In a recent survey, National Seniors Australia asked older Australians to answer three questions about residential aged care:

Have the reports of neglect and abuse in the aged care system affected your aged care planning or decisions? (Q1)

In your view, how could residential age care change to make it a better and more desirable option for those who need it? (Q2)

What type of guidance, assistance and information do you think should be easily available for people when they need residential age care? (Q3)

Just under half (49%) of the 5166 people surveyed for Q1 said the reports of neglect and abuse had affected their aged care planning or decisions.

The reports had prompted some people to decide never to enter residential aged care, for others to be more cautious about it, and for still others to take pragmatic steps to ensure they would enter a good quality residential facility when the time came. Over 70 people commented that they would prefer death rather than enter residential aged care.

Of those who said the reports of neglect and abuse had not affected their plans, some said they had no effect because their personal or professional experiences with the aged care system had already coloured their views. In some cases, those prior experiences had instilled negative views of the system. But in other cases, their prior experiences had been very positive, and they believed the reports of neglect and abuse unfairly emphasised the negative. Some respondents also had faith that current improvement processes would fix the problems by the time they needed aged care.

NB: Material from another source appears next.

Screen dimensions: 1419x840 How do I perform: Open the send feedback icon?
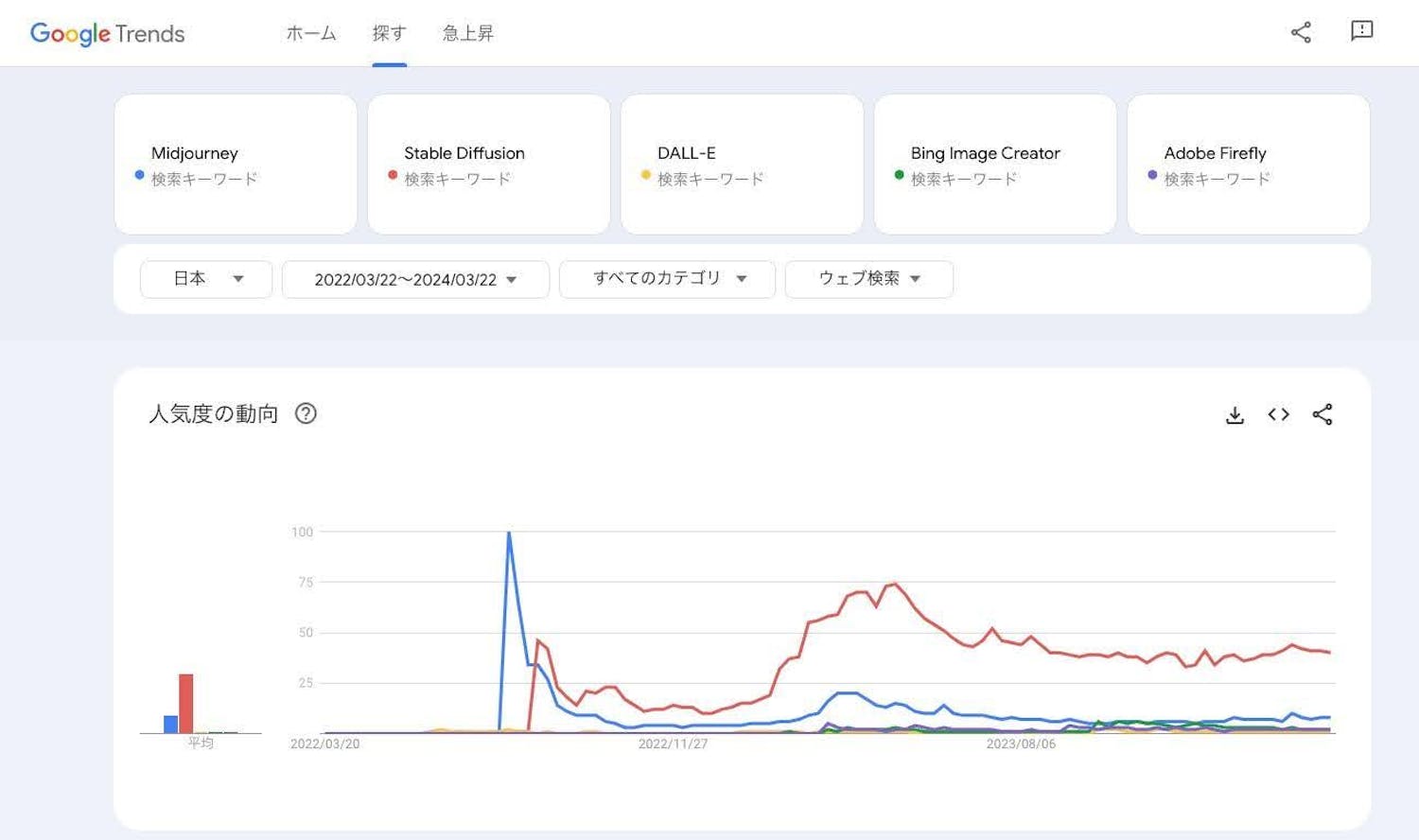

Survey questions Q2 and Q3 were asked to a subset of those surveyed for Q1, and each was answered by between 550 and 600 people.
Those who answered Q2 offered a huge range of suggestions for how residential aged care could best meet their ideals, including improvements to fees and profit arrangements, geographic placement of facilities, accommodation structures and models, care delivery models, living quarters, food, activities, staff pay and conditions, facility culture, and management accountability.
A common sentiment woven throughout responses to Q2 was that people want to live in a residential facility that is as close to home as possible. In other words, they want life in aged care to resemble life before aged care in every aspect, to the extent that that can be achieved.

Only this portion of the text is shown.